Brasil frente al golpe: cuando las instituciones resisten
Amnistiar a Bolsonaro no sería un gesto de reconciliación, sino de complicidad. No sería cerrar heridas, sino abrirlas de nuevo con más profundidad.Openx [71](300x120)

12 de Septiembre de 2025
Glênio S. Guedes
Abogado de Brasil
Durante mucho tiempo, las repúblicas latinoamericanas parecían condenadas a tolerar la impunidad de los poderosos. Golpes de Estado, asonadas militares, presidentes derrocados: la historia parecía escrita por quienes violaban la Constitución sin jamás recibir castigo. Pero el Brasil de hoy nos ofrece una escena distinta, luminosa, que ilumina de esperanza a todo el continente.
El Supremo Tribunal Federal condenó al expresidente Jair Bolsonaro a 27 años y 3 meses de prisión por haber encabezado una conspiración destinada a impedir la posesión de un presidente legítimamente electo. Es la primera vez que un exmandatario de la República recibe la sanción que la ley reserva para los traidores de la democracia. Y junto a él, altos mandos militares –generales y un almirante de escuadra– también fueron sentenciados. Se rompe así una tradición nefasta de indulgencia con militares sediciosos que, desde 1889, habían intervenido reiteradamente en la política bajo el manto de la impunidad.
El fallo del Supremo no es un acto de venganza ni de persecución. Es la afirmación solemne de que la Constitución no se negocia, de que la voluntad popular no se posterga, de que nadie está por encima de la ley. No fueron pocas las presiones: desde Washington, Donald Trump, influenciado por Eduardo Bolsonaro –hijo del expresidente–, llegó a amenazar con sanciones económicas e incluso con la idea descabellada de una intervención militar. En Brasil, el grupo del expresidente sembró hostilidad contra los jueces, soñando con un giro político que lo devolviera a la impunidad. Nada de eso doblegó a la justicia.
Sin embargo, en medio de esta victoria democrática, surge la amenaza de la amnistía. Algunos sectores del Congreso han insinuado perdonar a Bolsonaro y a sus cómplices. Tal idea es incompatible con la Constitución misma y con la identidad democrática que ella resguarda. El Estado de derecho no puede premiar a quienes atentan contra sus principios. La propia Carta de 1988 establece límites explícitos e implícitos: no es necesario que todas las prohibiciones estén escritas con detalle, porque hay valores que forman parte del núcleo irreformable de la democracia. Y entre esos valores está la defensa de las instituciones contra quienes intentan destruirlas.
Decir que una eventual amnistía sería inconstitucional no es un exceso retórico.
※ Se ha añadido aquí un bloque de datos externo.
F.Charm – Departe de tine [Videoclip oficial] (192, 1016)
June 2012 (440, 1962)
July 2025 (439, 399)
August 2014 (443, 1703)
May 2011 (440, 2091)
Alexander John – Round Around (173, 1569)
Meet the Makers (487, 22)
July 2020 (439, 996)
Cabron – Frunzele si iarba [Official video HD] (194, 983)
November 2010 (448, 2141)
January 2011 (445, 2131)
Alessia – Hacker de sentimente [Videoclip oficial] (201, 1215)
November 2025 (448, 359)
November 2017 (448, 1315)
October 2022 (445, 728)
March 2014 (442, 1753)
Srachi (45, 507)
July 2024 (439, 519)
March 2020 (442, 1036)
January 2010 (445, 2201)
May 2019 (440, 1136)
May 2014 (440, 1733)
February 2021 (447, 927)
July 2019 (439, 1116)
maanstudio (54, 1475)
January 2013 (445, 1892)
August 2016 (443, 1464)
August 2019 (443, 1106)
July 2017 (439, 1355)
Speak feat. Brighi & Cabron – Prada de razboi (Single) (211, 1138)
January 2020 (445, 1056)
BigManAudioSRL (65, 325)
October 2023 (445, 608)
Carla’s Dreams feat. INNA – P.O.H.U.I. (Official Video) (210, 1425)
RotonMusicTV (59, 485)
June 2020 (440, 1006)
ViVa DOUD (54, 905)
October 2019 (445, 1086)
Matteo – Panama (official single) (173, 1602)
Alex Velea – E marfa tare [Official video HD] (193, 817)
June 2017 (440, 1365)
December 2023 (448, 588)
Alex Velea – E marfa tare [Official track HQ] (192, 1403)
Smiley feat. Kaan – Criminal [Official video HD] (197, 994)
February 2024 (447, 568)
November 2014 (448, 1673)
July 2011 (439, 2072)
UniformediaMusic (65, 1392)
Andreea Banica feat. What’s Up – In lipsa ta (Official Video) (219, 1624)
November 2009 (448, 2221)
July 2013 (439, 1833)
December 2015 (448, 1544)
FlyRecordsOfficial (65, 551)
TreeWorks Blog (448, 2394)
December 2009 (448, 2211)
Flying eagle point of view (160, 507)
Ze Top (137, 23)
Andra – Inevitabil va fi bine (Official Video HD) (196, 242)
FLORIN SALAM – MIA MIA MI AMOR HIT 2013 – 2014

El capítulo de los derechos fundamentales ya veda expresamente la concesión de perdón a actos de grupos armados contra el orden democrático. Y aun cuando los conjurados de Bolsonaro no fuesen un ejército regular, el principio es claro: quien conspira contra la soberanía popular no puede ser luego premiado por ella. Además, si incluso una enmienda constitucional –con mayor legitimidad que una ley ordinaria– no podría autorizar semejante indulgencia, con mayor razón no le corresponde al legislador común abrir esa puerta.
Comparar la discusión actual con la Ley de Amnistía de 1979 es un equívoco histórico. Aquella se dio en un contexto de dictadura, cuando los propios militares negociaban su salida y se autoanistiaban. Hoy, en cambio, Brasil vive bajo una democracia consolidada, fruto de la lucha popular y de una Constitución que edificó un verdadero pacto democrático. Resulta irónico, y hasta escandaloso, que el mismo Congreso que representa la soberanía popular sea el que se plantee debilitarla.
Amnistiar a Bolsonaro no sería un gesto de reconciliación, sino de complicidad. No sería cerrar heridas, sino abrirlas de nuevo con más profundidad. No sería un acto de grandeza, sino de claudicación. Perdonar a quienes intentaron destruir la democracia sería sembrar el terreno para nuevas aventuras autoritarias, como tantas veces ocurrió en nuestra región cuando los responsables de la violencia política quedaron impunes.
La lección brasileña tiene un alcance continental. En Colombia y en toda América Latina, donde todavía persisten pulsiones autoritarias, el caso brasileño demuestra que no basta con tener normas escritas: es necesario que existan instituciones dispuestas a aplicarlas contra los poderosos. La democracia no se defiende solo con discursos, sino con actos concretos de justicia.
La condena de Bolsonaro no es apenas la caída de un caudillo: es la victoria de un pueblo que decidió no repetir sus viejas tragedias. Es la afirmación de que la democracia puede ser frágil, pero no indefensa; acosada, pero no vencida; golpeada, pero capaz de levantarse. En Brasil, las instituciones resistieron, y esa resistencia es hoy una lección imprescindible para todo el continente.